▶ [ASSIGNMENT]: Your answer must be an exact copy of the records below.

▶ [SOURCE MATERIAL]:
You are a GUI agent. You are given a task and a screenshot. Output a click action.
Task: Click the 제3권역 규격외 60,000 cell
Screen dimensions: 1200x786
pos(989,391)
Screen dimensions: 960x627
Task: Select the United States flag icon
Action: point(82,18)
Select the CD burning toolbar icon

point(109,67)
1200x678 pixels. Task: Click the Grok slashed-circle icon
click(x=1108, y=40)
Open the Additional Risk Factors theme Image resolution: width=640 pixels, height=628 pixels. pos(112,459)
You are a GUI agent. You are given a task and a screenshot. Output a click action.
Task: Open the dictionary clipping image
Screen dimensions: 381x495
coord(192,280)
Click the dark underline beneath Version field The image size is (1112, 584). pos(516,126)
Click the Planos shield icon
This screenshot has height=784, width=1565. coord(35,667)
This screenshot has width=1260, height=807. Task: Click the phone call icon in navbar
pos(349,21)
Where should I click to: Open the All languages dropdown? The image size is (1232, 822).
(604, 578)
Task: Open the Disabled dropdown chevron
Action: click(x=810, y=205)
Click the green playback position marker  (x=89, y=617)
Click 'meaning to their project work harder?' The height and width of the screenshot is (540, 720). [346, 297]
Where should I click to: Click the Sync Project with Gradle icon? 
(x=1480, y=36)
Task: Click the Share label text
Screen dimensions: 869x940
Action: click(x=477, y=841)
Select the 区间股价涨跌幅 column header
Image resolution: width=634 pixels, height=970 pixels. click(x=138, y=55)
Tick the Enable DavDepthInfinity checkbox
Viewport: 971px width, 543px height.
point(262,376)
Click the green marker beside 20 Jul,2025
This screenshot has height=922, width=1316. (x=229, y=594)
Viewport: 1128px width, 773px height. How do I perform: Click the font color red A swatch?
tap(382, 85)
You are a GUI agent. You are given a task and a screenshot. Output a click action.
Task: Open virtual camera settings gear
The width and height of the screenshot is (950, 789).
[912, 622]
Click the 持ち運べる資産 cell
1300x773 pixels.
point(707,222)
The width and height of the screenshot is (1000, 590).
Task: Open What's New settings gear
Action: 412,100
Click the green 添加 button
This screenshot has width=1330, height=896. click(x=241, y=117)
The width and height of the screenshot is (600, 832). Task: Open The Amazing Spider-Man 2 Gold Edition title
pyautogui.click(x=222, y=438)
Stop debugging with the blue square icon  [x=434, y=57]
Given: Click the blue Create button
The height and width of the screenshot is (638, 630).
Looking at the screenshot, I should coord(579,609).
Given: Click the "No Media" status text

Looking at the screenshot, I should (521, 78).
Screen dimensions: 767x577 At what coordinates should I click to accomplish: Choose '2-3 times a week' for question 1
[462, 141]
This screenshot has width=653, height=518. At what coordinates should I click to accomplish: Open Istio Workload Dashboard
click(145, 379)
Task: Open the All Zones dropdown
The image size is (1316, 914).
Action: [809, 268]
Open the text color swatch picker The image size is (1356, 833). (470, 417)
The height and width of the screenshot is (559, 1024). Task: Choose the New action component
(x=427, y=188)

▶ [RESPONSE]:
You are a GUI agent. You are given a task and a screenshot. Output a click action.
Task: Click the 제3권역 규격외 60,000 cell
Screen dimensions: 1200x786
pos(989,391)
Screen dimensions: 960x627
Task: Select the United States flag icon
Action: point(82,18)
Select the CD burning toolbar icon

point(109,67)
1200x678 pixels. Task: Click the Grok slashed-circle icon
click(x=1108, y=40)
Open the Additional Risk Factors theme Image resolution: width=640 pixels, height=628 pixels. pos(112,459)
You are a GUI agent. You are given a task and a screenshot. Output a click action.
Task: Open the dictionary clipping image
Screen dimensions: 381x495
coord(192,280)
Click the dark underline beneath Version field The image size is (1112, 584). pos(516,126)
Click the Planos shield icon
This screenshot has height=784, width=1565. coord(35,667)
This screenshot has width=1260, height=807. Task: Click the phone call icon in navbar
pos(349,21)
Where should I click to: Open the All languages dropdown? The image size is (1232, 822).
(604, 578)
Task: Open the Disabled dropdown chevron
Action: click(x=810, y=205)
Click the green playback position marker  (x=89, y=617)
Click 'meaning to their project work harder?' The height and width of the screenshot is (540, 720). [346, 297]
Where should I click to: Click the Sync Project with Gradle icon? 
(x=1480, y=36)
Task: Click the Share label text
Screen dimensions: 869x940
Action: click(x=477, y=841)
Select the 区间股价涨跌幅 column header
Image resolution: width=634 pixels, height=970 pixels. click(x=138, y=55)
Tick the Enable DavDepthInfinity checkbox
Viewport: 971px width, 543px height.
point(262,376)
Click the green marker beside 20 Jul,2025
This screenshot has height=922, width=1316. (x=229, y=594)
Viewport: 1128px width, 773px height. How do I perform: Click the font color red A swatch?
tap(382, 85)
You are a GUI agent. You are given a task and a screenshot. Output a click action.
Task: Open virtual camera settings gear
The width and height of the screenshot is (950, 789).
[912, 622]
Click the 持ち運べる資産 cell
1300x773 pixels.
point(707,222)
The width and height of the screenshot is (1000, 590).
Task: Open What's New settings gear
Action: 412,100
Click the green 添加 button
This screenshot has width=1330, height=896. click(x=241, y=117)
The width and height of the screenshot is (600, 832). Task: Open The Amazing Spider-Man 2 Gold Edition title
pyautogui.click(x=222, y=438)
Stop debugging with the blue square icon  [x=434, y=57]
Given: Click the blue Create button
The height and width of the screenshot is (638, 630).
Looking at the screenshot, I should coord(579,609).
Given: Click the "No Media" status text

Looking at the screenshot, I should (521, 78).
Screen dimensions: 767x577 At what coordinates should I click to accomplish: Choose '2-3 times a week' for question 1
[462, 141]
This screenshot has width=653, height=518. At what coordinates should I click to accomplish: Open Istio Workload Dashboard
click(145, 379)
Task: Open the All Zones dropdown
The image size is (1316, 914).
Action: [809, 268]
Open the text color swatch picker The image size is (1356, 833). (470, 417)
The height and width of the screenshot is (559, 1024). Task: Choose the New action component
(x=427, y=188)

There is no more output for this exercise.